# Routing, Dijkstra, Bellman-Ford and BFG!

Jun 1, 2016 · 3 min read

For my first-step towards routing in the c-lightning prototype, I am going to make every node know every route. Easy while the network is small, and simple.

Or so I thought!

The basic routing algorithm I reached for is Dijkstra: you want the cheapest path, and it’s simple and O(#edges + #nodes x log(#nodes)). But there’s a twist: we have a limit of 20 hops. We need some limit since we want a fixed-size onion message, and 20 seemed like enough for anyone. Cheapest path within 20 hops is actually quite a bit harder; I reached out to Andrew Jeffrey (literally, we share an office) and virtually to David Gibson on Freenode’s #ccan for enlightenment.

It was David who asked “can costs be negative?”. Um, yes, they can: Joseph Poon has long suggested that you might pay people to balance your channels, and my protocol supports that. This points to the less-efficient Bellman-Ford algorithm which can handle negative costs, but is O(#edges x #nodes).

It turns out Bellman-Ford also allows you to answer the question “what’s the best path within N hops”. Problem solved?

But even Bellman-Ford can’t handle loops with total negative costs, as Andrew pointed out: it would never terminate as the cost would get cheaper as it went around and around. Of course, we have a hop limit, so we can’t go around forever, but it’d be kind of cool if we could maximize our profit in such an (unlikely!) case.

I coded up a brute-force algorithm, and it works! It loops around as long as it can if costs are negative. Then I wrote a case to show that it’s a horrible idea by creating a malicious 20-node network where would take 5²⁰ iterations. You can find the gist here.

So, where does that leave us? Today I was going simplify the problem to eliminate the negative amounts and use Bellman-Ford, but David saved the day with what I’ll term the “Bellman-Ford-Gibson algorithm” (though I’m sure it’s been invented before).

Instead of a single “best previous” for each node, we keep one for each path length (ie. 21 of them). The core of Bellman-Ford is:

`for each edge (u, v) with weight w in edges:     if distance[u] + w < distance[v]:          distance[v] := distance[u] + w          predecessor[v] := u`

With Bellman-Ford-Gibson we do that for each hop length:

`for each edge (u, v) with weight w in edges:     for hop in 0..20:          if distance[u][hop] + w < distance[v][hop+1]:              distance[v][hop+1] := distance[u][hop] + w              predecessor[v][hop+1] := u`

After doing this whole thing 20 times, we have the answers in the destination node for all possible path lengths up to length 20.
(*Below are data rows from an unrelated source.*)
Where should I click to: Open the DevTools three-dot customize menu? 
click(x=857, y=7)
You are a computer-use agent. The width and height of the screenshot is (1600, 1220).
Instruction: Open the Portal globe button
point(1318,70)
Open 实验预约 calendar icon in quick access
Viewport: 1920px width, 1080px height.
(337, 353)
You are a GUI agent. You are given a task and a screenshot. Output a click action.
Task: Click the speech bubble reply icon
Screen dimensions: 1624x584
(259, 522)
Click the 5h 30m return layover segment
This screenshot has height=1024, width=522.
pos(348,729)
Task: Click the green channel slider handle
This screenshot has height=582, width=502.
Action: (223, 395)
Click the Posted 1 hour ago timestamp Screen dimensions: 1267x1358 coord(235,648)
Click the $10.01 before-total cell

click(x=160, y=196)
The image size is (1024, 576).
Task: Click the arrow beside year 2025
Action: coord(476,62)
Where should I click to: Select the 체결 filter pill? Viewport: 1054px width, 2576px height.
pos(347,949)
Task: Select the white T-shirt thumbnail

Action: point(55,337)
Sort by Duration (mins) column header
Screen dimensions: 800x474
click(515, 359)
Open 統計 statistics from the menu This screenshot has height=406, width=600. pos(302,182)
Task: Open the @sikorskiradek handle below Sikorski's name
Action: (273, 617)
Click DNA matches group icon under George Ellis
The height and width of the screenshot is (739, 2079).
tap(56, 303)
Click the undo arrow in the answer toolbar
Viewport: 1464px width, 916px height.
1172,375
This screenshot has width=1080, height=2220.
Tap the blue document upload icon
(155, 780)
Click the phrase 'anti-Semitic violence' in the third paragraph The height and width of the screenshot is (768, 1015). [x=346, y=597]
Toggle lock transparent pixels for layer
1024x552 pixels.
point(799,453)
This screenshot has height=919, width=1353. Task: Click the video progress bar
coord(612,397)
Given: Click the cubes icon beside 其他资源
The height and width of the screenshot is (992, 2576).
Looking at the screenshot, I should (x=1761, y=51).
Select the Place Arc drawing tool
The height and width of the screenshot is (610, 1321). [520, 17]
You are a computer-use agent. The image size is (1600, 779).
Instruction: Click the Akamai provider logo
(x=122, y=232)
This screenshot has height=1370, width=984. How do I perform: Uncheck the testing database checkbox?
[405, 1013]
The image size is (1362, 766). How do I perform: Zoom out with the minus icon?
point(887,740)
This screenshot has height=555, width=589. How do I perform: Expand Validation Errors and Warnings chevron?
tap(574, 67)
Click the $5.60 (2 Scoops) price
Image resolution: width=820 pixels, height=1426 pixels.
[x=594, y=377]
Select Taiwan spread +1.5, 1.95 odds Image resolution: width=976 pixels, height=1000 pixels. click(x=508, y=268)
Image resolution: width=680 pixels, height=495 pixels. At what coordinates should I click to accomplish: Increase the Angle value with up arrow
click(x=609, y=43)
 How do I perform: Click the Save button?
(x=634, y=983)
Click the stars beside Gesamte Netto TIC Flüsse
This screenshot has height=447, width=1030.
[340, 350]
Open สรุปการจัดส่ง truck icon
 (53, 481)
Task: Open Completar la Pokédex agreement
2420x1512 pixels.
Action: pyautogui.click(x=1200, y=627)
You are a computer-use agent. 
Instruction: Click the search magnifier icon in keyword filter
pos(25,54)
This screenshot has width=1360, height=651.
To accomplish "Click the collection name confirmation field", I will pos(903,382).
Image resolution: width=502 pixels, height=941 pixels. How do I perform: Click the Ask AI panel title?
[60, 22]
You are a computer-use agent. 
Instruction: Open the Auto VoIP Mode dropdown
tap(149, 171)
We can then use some heuristics to bias to shorter paths (say, within 1% cost): we do mildly prefer shorter paths, since it means less chance of node failure and shorter timeouts, but longer paths may be better for privacy.

Note that this algorithm will less vital when we move to landmark routing, as is the longer term plan: in that case we’d expect to know only a few routes to each landmark, and we could simply brute-force the cheapest/fastest.

But I did enjoy the collaboration, as well as stretching my brain unexpectedly!